Une taxe minimale sur les ultra riches commence à s’imposer
Concrètement, il s’agirait de mettre en place un taux minimal d’imposition de 2% sur le patrimoine net des milliardaires, “un filet de sécurité fiscal, qui s’appliquerait dans les cas où les ménages assujettis paieraient moins que ce taux”, comme l’explique Quentin Parrinello. L’EU Tax Observatory, qui a été missionné par la présidence brésilienne pour étudier cette question, doit encore évaluer les différents scénarios de mise en œuvre et rédiger un rapport sur le sujet. Mais d’ores et déjà, la proposition d’une fiscalité sur les ultra-riches fait son chemin dans les instances internationales, après avoir été longuement étudiée par les économistes.
“Mettre le sujet de la taxation des ultra-riches à l’agenda du G20, c’est historique et très positif”, commente auprès de Novethic Layla Yakoub, responsable de plaidoyer justice fiscale et inégalités chez Oxfam. Pour Quentin Parrinello, la victoire est double : “c’est vraiment une bonne nouvelle que cette question de l’imposition des plus riches ne puisse plus être mise sous le tapis, et c’est aussi inédit que l’on fasse appel à des chercheurs en économie pour étudier la question.”
Environ 3 000 ménages détenant des patrimoines nets (le patrimoine détenu, moins les dettes) supérieurs à 1 milliard de dollars seraient concernés par une telle taxe à l’échelle globale. En France, quelques dizaines de personnes ou de foyers seraient ainsi assujettis à cette éventuelle fiscalité. “Prendre un seuil très haut, qui ne concerne que très peu de personnes, permettrait d’éviter l’une des lacunes des impôts sur la fortune habituels, qui nécessitent souvent de nombreuses exonérations”, explique Quentin Parrinello. C’est aussi une manière de cibler plus particulièrement les ménages les plus riches, qui bénéficient le plus des dispositifs d’exonération fiscale.

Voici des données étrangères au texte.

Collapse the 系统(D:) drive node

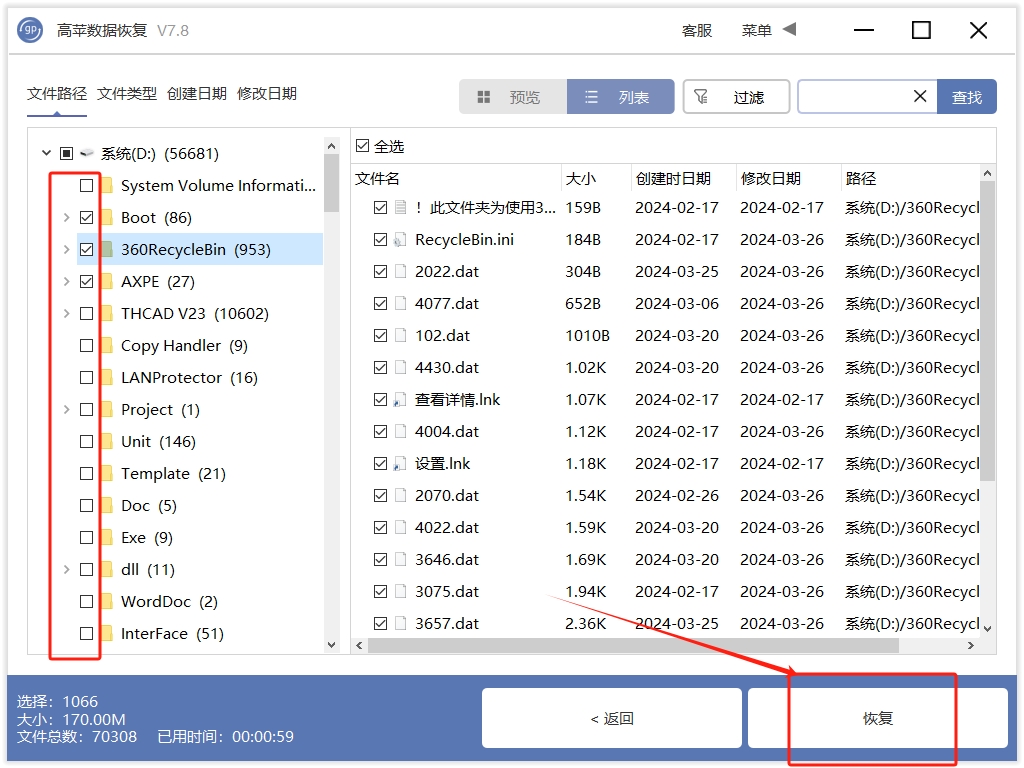click(x=46, y=153)
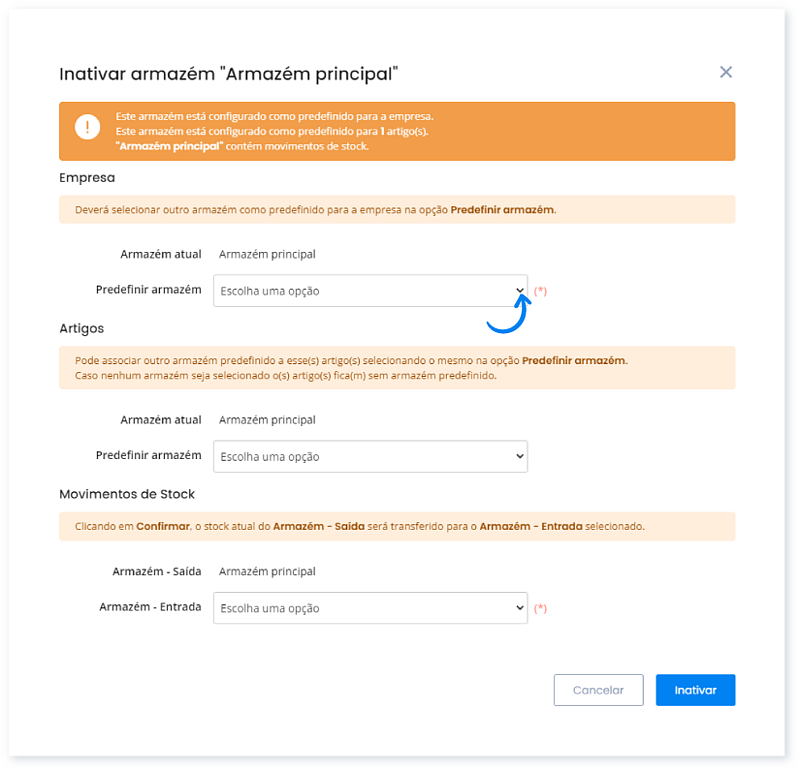Click the stock transfer notice mentioning Confirmar
The width and height of the screenshot is (800, 771).
click(360, 526)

Une fiscalité plus juste pour financer la transition
Il faut dire que le taux effectif d’imposition des ultra-riches est relativement faible, grâce aux multiples dispositifs fiscaux existants dans les différents pays, au point que l’on parle de dégressivité de l’impôt pour les plus riches. C’est notamment ce que révélait en France l’Institut des Politiques Publiques dans une étude publiée en 2023. A l’échelle européenne, ce sont ainsi près de 60 milliards d’euros qui sont perdus à cause du recours aux paradis fiscaux, et à l’échelle mondiale, le montant pourrait se chiffre à plus de 500 milliards d’euros par an selon les études relayées par le Fonds Monétaire International (FMI).
Rétablir une vraie progressivité de l’impôt dans ces tranches de richesse apparaît donc aujourd’hui comme un enjeu fondamental de justice fiscale, et plus largement de justice sociale. En France, en 2023, le rapport Pisany Mahfouz préconisait d’ailleurs d’instaurer un système de taxation sur les plus riches pour financer notamment la transition écologique et sociale. Reste à savoir si le Brésil saura créer le consensus autour de sa proposition, comme cela avait été le cas de celle concernant l’impôt minimal sur les multinationales de 15%, approuvé par plus de 140 pays et entré en vigueur cette année dans l’Union Européenne.
La recherche en économie met en lumière l’importance de la fiscalité des plus riches depuis des années, reste à savoir si les politiques suivront. Pour l’heure, plusieurs ministres ont soutenu publiquement la proposition du Brésil. C’est d’ailleurs le cas de Bruno Le Maire, ministre de l’économie français, dont le gouvernement a pourtant supprimé en France le principal impôt sur les plus riches, l’impôt de solidarité sur la fortune (ISF).